Am Schluss wird noch einmal der Widerspruch deutlich, in dem sich solches realhistorisches und zugleich utopisches Theater befindet. Auf dem Bildschirm sieht man Bilder von 1971, als die Arbeiter der von der Schließung bedrohten Upper Clyde Shipbuilding-Werft bei Glasgow ein "Work-in" veranstalteten und in eigener Regie weiterarbeiteten. Dank der allgemeinen Sympathie und Unterstützung von vielen Seiten waren sie erfolgreich. Das war Stings Vorbild für den Schluss seines Musicals (tatsächlich wurde das letzte, halbfertige Schiff in Wallsend nicht fertiggebaut, sondern nach Glasgow geschleppt). Heute bleibt davon nur ein moralischer Appell: "Überall weigern sich die Menschen, die Welt so hinzunehmen, wie sie ihnen vorgesetzt wird. Wir sind die Helden in unseren Geschichten." Und hinten leuchten Bergarbeiter und Schiffbauer in einem Kirchenfenster: Man versteht die musikalische Predigt.

 

The Last Ship
Buch von John Logan und Brian Yorkey
Musik und Liedtexte von Sting
Deutsch von Wolfgang Adenberg
Musikalische Leitung: Karsten Huschke, Inszenierung: Markus Dietze, Bühnenbild: Bodo Demelius, Kostüme: Bernhard Hülfenhaus, Choreografie: Catharina Lühr, Video: Georg Lendorff, Dramaturgie: Juliane Wulfgramm.
Mit: Esther Hilsemer, Wolfram Boelzle, Marcel Hoffmann (bei der Premiere vertreten durch Steven Ebel, Britta Bischof und Markus Dietze), Raphaela Crossey, Monika Maria Staszak, David Prosenc, Cynthia Thurat, Jona Mues, Christof Maria Kaiser, Sebastian Haake, Anne Catherine Wagner, Dirk Eicher, Paul Mannebach, Lena Fuhrmann, Michael Hamlett, Reinhard Riecke, Clara Jörgens.
Premiere am 2. Juni 2021
Dauer: 3 Stunden, eine Pause

www.theater-koblenz.de

 


Kritikenrundschau

Von einem aufwendigen, musikalisch berührenden Abend mit einprägsamen Bildern spricht Claus Ambrosius in der Rhein-Zeitung (6.6.2021). Wesentlich lebt die Inszenierung von Markus Dietze aus Sicht des Kritikers von Bodo Demelius' Industrie-Stil-Bühnenbild, den Videoprojektionen von Georg Lendorff (die noch "ein paar Schichten" dazupackten) und der beachtlichen Gesamtleistung des Ensembles. "The Last Ship" sei hochemotional und spare "weder an Liebe, Trauer, Widerstand, Unterdrückung" noch an weiteren dramatischen Ingredienzen.

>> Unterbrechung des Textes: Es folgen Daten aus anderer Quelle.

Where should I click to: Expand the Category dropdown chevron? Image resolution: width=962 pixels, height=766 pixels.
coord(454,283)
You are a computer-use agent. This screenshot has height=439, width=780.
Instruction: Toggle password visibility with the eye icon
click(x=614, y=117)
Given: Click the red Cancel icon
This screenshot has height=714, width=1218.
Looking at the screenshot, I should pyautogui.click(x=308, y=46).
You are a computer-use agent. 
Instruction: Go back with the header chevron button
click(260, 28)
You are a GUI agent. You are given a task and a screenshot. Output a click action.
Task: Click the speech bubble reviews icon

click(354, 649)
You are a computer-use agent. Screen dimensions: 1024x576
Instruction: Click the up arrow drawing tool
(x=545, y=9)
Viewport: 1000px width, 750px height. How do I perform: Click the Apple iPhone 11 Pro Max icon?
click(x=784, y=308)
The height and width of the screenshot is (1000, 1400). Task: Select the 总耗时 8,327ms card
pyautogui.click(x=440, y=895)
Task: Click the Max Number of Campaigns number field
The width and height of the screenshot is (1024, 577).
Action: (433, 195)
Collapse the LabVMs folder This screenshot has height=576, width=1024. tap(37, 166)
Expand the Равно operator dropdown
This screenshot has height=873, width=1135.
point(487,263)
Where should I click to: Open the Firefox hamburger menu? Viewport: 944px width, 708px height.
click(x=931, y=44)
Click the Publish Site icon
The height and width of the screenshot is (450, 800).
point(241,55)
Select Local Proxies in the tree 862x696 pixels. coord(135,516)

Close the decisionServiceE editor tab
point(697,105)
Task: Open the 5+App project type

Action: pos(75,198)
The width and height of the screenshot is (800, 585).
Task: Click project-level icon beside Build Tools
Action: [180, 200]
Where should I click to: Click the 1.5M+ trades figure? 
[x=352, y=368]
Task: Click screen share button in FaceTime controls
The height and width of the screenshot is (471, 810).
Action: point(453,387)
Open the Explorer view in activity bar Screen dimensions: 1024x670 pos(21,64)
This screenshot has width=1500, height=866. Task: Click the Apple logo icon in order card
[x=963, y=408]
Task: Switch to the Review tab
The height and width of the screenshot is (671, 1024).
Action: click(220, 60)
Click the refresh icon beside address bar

"Klare Abläufe und Figurenerfindungen ohne Kitsch, handwerklich perfekt inszeniert und eingeübt, authentisch und leidenschaftlich ausagiert. Ein kleines, so altmodisches wie zukunftsträchtiges Theaterfest", hat Andreas Falentin von der Deutschen Bühne online (3.6.2021) in Koblenz erlebt.